5 UX-Inspired Habits That Will Supercharge Your Next Brainstorm
Perspective

5 UX-Inspired Habits That Will Supercharge Your Next Brainstorm

The best brainstorms aren’t accidents. They’re experiences designed with intention.

We’ve compiled 5 UX-inspired habits—rooted in behavioral science—that can help you transform your next brainstorm from a chaotic idea dump into a focused, inclusive, and energizing session.


1. Start with research: understand who’s in the room

Arguably the most important step in the UX process, research allows a designer to focus in on their end goal. Before you gather people around a whiteboard, get curious about their context. What motivates them? What’s worked for them in past meetings and what hasn’t? A quick pre-meeting pulse check can uncover hidden patterns, expectations, and frustrations.

By uncovering these insights, you will start to get a sense of general attitudes and expectations which you can then translate into personas.

2. Create personas to balance the room

In UX, personas help us humanize data. In brainstorms, they can help us navigate dynamics.

Look at the extremes that exist in attendees and try to combine them to make two different personas. Personas allow a designer to see shared goals across demographics and attach a human importance to finding the right solution. Consider ways to even out any power dynamics that would derail the meeting and find out what your personas may share with each other.

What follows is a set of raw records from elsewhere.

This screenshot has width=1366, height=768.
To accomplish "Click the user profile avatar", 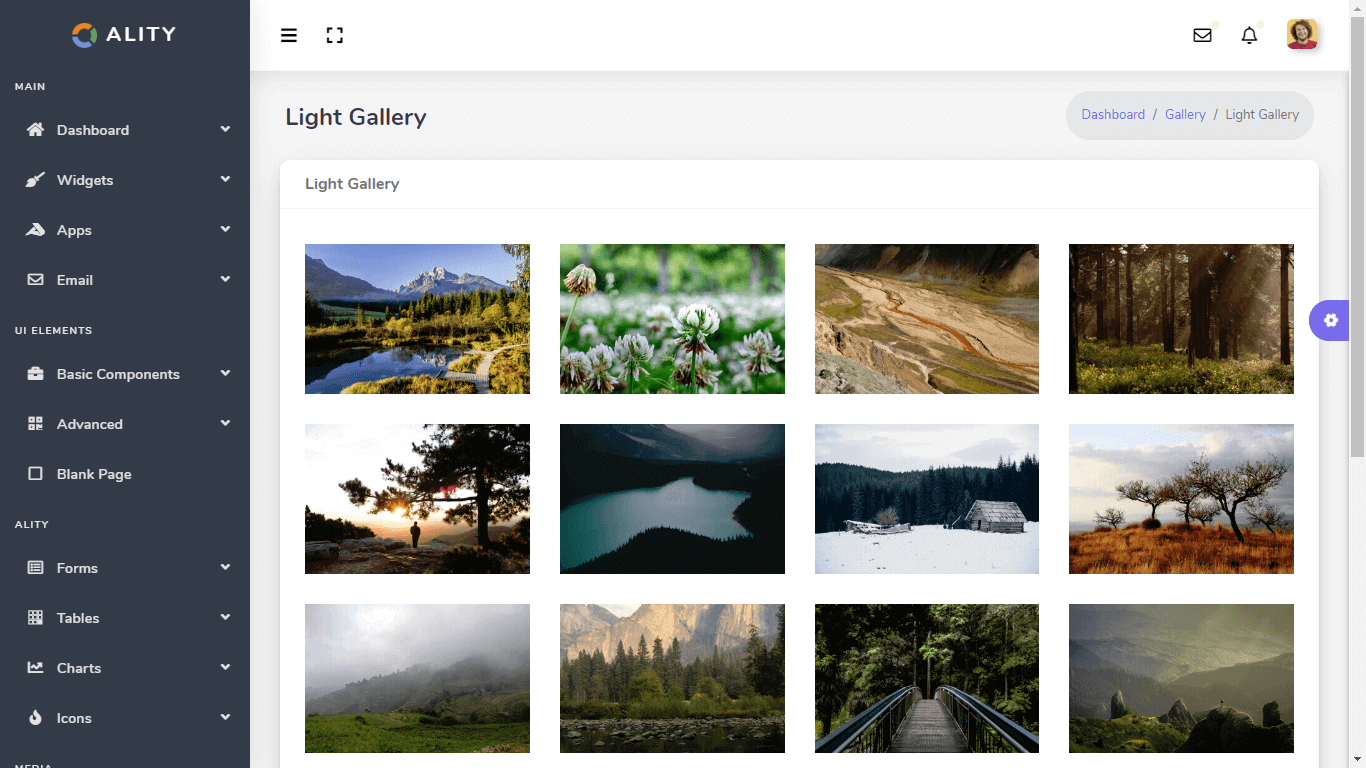I will 1301,35.
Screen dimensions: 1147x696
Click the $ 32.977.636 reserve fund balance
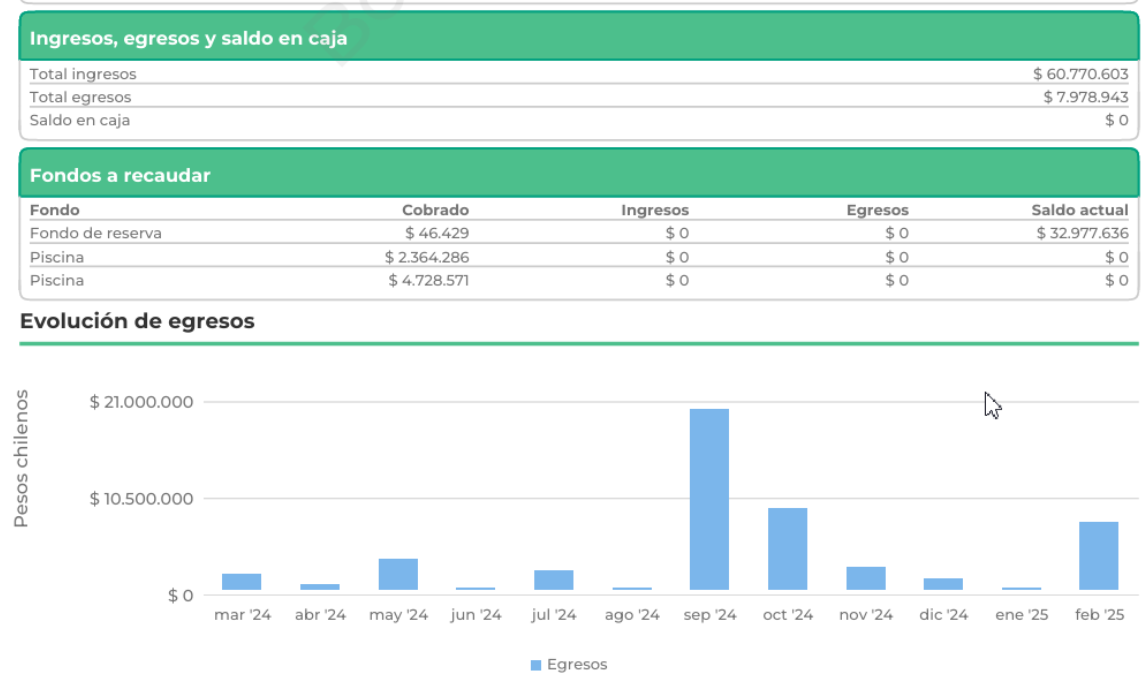coord(1082,233)
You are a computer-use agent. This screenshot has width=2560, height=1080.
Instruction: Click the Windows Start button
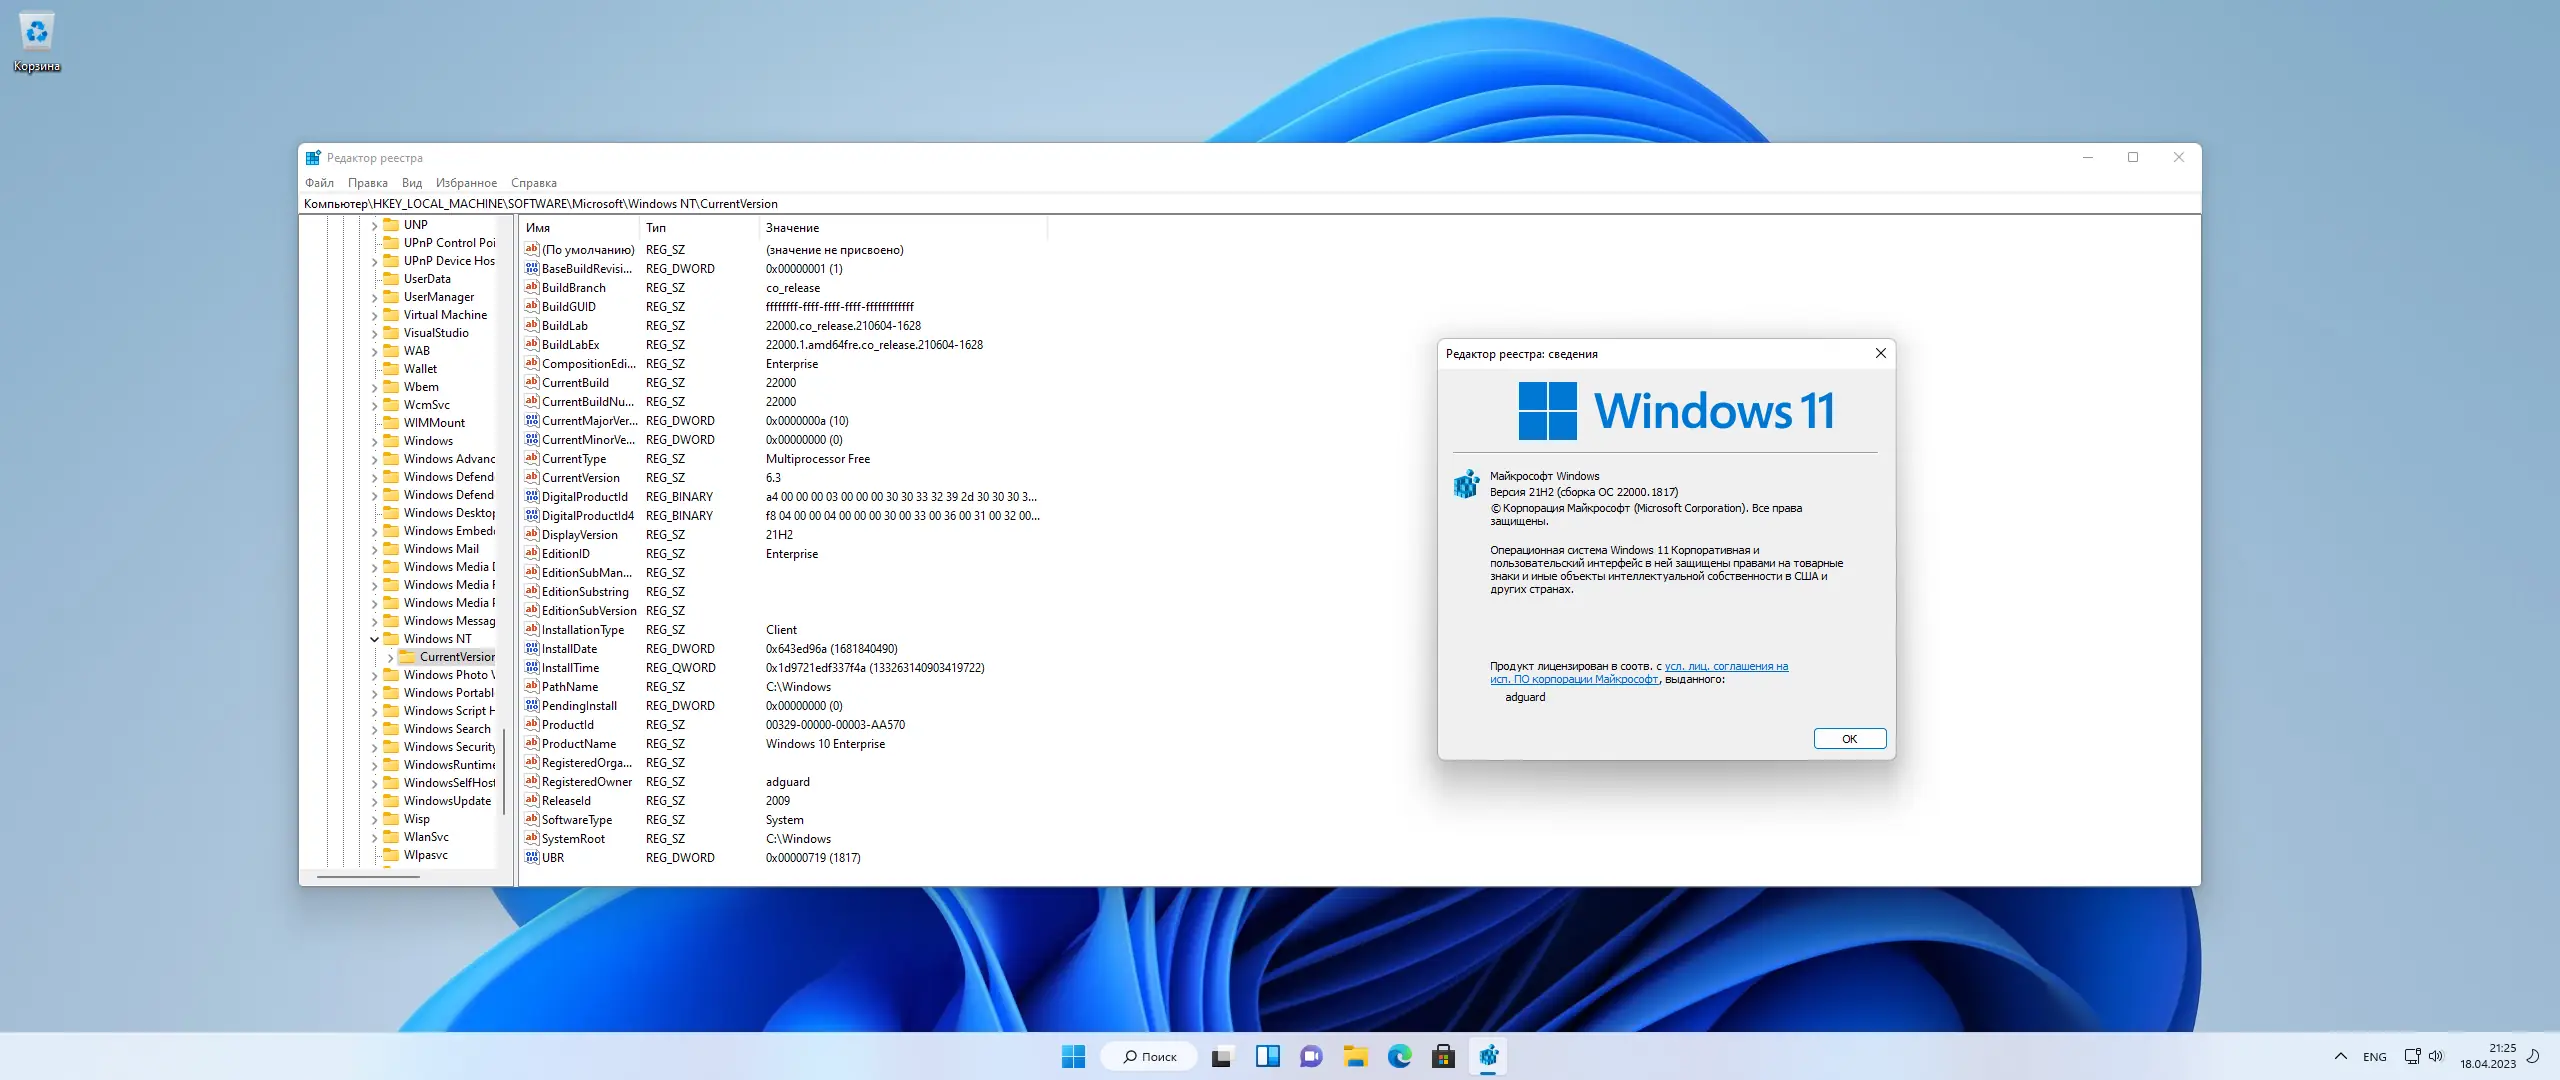pyautogui.click(x=1073, y=1056)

3. Use ideation to quiet the noise

Similar to how UX designers use wireframes and lo-fi sketches as a launching pad towards a final design, putting pen to paper in your next meeting helps solidify goals and introduce novel solutions. Our team utilizes the Brainwriting technique, where everyone writes ideas silently before any group discussion. This gives introverts a fair shot, prevents early anchoring on dominant voices, and promotes diversity of thought. Writing also activates different neural pathways than speaking—often unlocking more creative, surprising solutions.

4. Collaborate to improve, not just approve

Refinement is a skill we use in UX that can clear any brainstorm clutter. Use the latter part of your meeting to perform a similar tactic. Pass sketches out randomly and challenge the attendees to expand on or challenge the idea written on the paper. Next, find duplicate ideas. Discard the weaker option or combine the duplicates into something new. Now is the time to remove any distracting or unrealistic ideas that will hinder the goal of the meeting. Now that the ideas are gleaned out, the attendees can choose their favorites. The most popular ideas get pushed forward, while others are tabled for another day. Users appreciate touches of personalization. Add in small details that will strengthen the most popular ideas.

5. Reflect and iterate on the process

Just like websites, your meetings can and should improve over time. Build in reflection time: what worked, what felt flat, who didn’t get a chance to contribute? Treat each session like a prototype. Capture outcomes, gather feedback, and iterate on the structure for next time. Behavioral science shows that when teams reflect on how they collaborate they tend to generate more creative, high-quality outcomes over time.

Once you’re done brainstorming, try applying these five phases of UX to other areas of your work life, and treat yourself to a coffee.